> **THE INPUT**:
################

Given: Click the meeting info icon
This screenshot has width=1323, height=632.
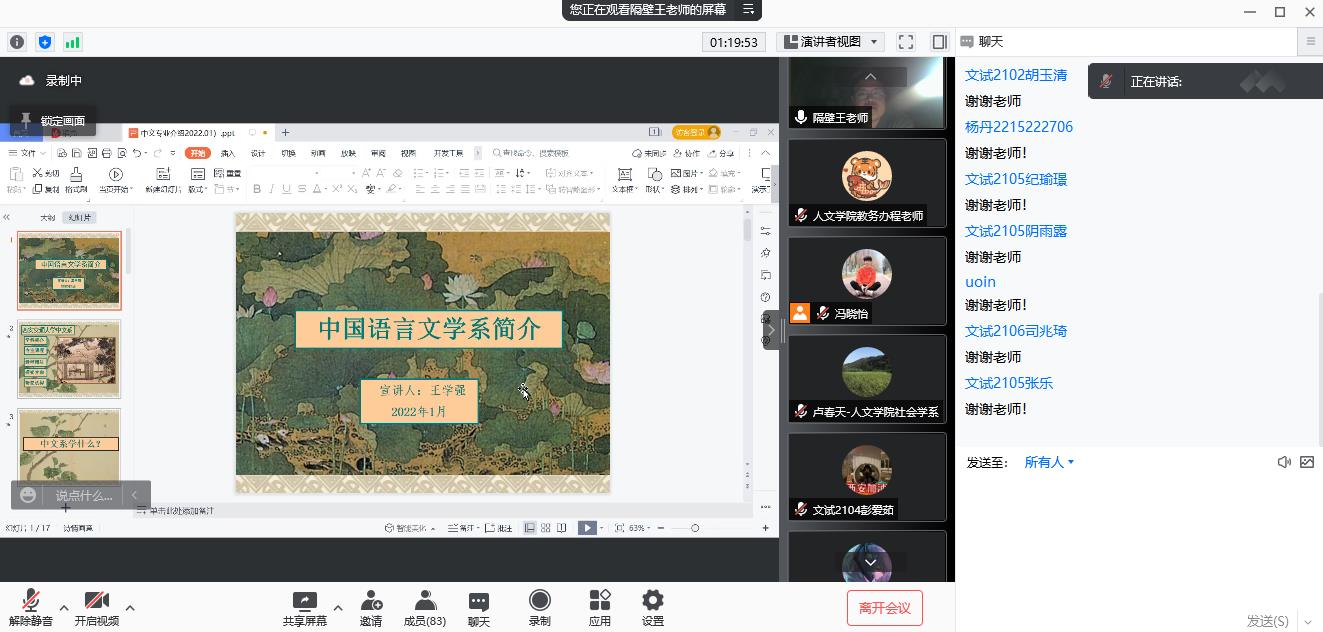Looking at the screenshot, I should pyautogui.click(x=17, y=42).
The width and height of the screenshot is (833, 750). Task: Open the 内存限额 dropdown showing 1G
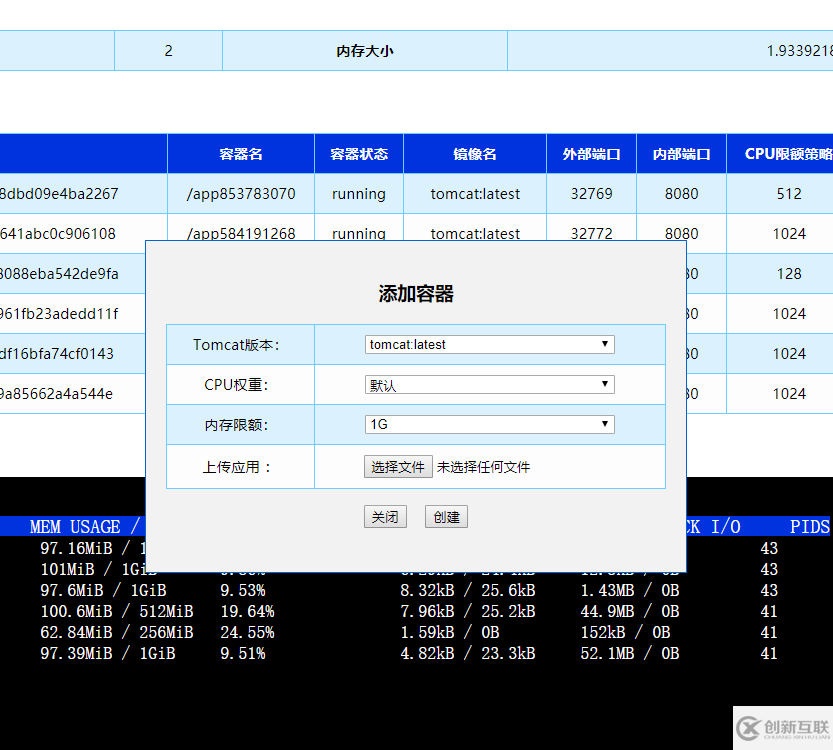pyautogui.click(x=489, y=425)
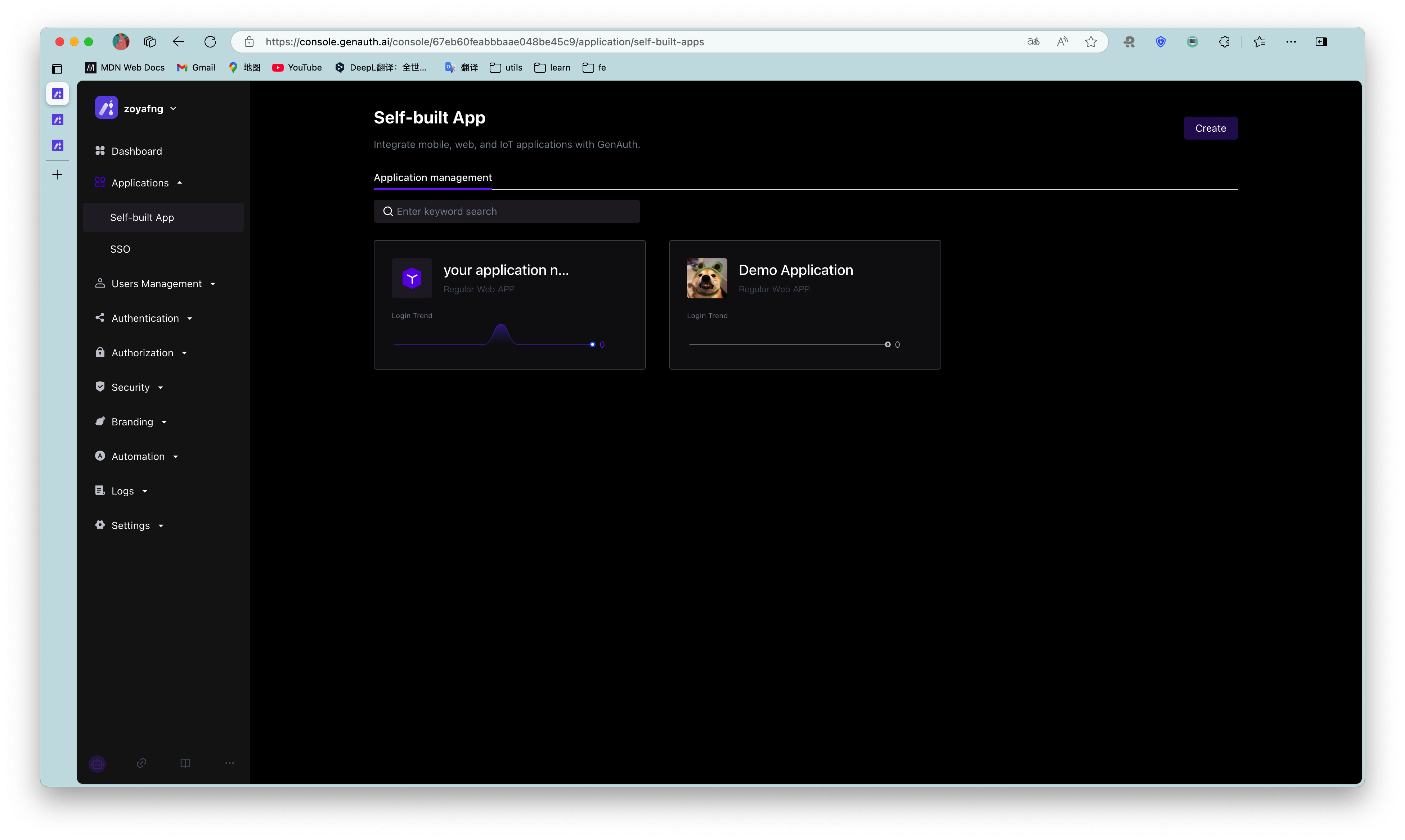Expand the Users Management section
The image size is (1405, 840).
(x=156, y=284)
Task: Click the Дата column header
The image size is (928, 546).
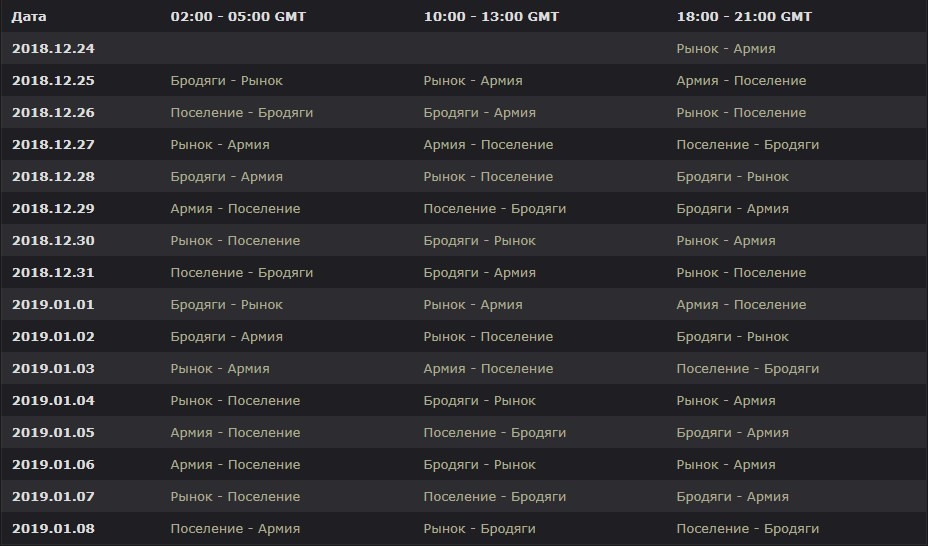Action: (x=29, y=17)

################

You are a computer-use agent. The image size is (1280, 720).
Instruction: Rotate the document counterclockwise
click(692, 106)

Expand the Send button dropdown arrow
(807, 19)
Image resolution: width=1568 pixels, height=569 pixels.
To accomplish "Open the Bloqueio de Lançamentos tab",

################

> **EXERCISE DESCRIPTION**: Echo everything from the line that contains "Expand the Send button dropdown arrow" down to the line that contains "the Bloqueio de", both of those lines included, and nothing more.

> **IN RESPONSE**:
Expand the Send button dropdown arrow
(807, 19)
Image resolution: width=1568 pixels, height=569 pixels.
To accomplish "Open the Bloqueio de Lançamentos tab",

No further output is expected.